Data for the task —
#####

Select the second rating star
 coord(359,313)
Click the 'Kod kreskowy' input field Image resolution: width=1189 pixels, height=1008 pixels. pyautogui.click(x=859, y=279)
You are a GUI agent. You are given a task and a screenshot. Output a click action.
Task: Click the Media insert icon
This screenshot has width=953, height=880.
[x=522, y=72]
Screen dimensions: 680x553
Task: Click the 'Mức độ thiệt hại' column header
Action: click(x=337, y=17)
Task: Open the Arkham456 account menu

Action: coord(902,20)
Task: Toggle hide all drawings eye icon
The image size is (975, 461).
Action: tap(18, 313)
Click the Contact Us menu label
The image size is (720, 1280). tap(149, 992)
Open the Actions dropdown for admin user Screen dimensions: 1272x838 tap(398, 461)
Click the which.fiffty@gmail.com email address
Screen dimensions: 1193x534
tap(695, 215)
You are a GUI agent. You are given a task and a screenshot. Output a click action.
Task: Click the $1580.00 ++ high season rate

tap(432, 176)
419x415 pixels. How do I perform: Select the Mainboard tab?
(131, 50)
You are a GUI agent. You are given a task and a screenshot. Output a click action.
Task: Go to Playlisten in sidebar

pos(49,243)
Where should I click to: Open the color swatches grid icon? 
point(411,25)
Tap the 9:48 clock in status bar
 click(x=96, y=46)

#####

Work request —
Each line of the material is to be returned precisely as written.

Result for this exercise —
Select the second rating star
 coord(359,313)
Click the 'Kod kreskowy' input field Image resolution: width=1189 pixels, height=1008 pixels. pyautogui.click(x=859, y=279)
You are a GUI agent. You are given a task and a screenshot. Output a click action.
Task: Click the Media insert icon
This screenshot has width=953, height=880.
[x=522, y=72]
Screen dimensions: 680x553
Task: Click the 'Mức độ thiệt hại' column header
Action: click(x=337, y=17)
Task: Open the Arkham456 account menu

Action: coord(902,20)
Task: Toggle hide all drawings eye icon
The image size is (975, 461).
Action: tap(18, 313)
Click the Contact Us menu label
The image size is (720, 1280). tap(149, 992)
Open the Actions dropdown for admin user Screen dimensions: 1272x838 tap(398, 461)
Click the which.fiffty@gmail.com email address
Screen dimensions: 1193x534
tap(695, 215)
You are a GUI agent. You are given a task and a screenshot. Output a click action.
Task: Click the $1580.00 ++ high season rate

tap(432, 176)
419x415 pixels. How do I perform: Select the Mainboard tab?
(131, 50)
You are a GUI agent. You are given a task and a screenshot. Output a click action.
Task: Go to Playlisten in sidebar

pos(49,243)
Where should I click to: Open the color swatches grid icon? 
point(411,25)
Tap the 9:48 clock in status bar
 click(x=96, y=46)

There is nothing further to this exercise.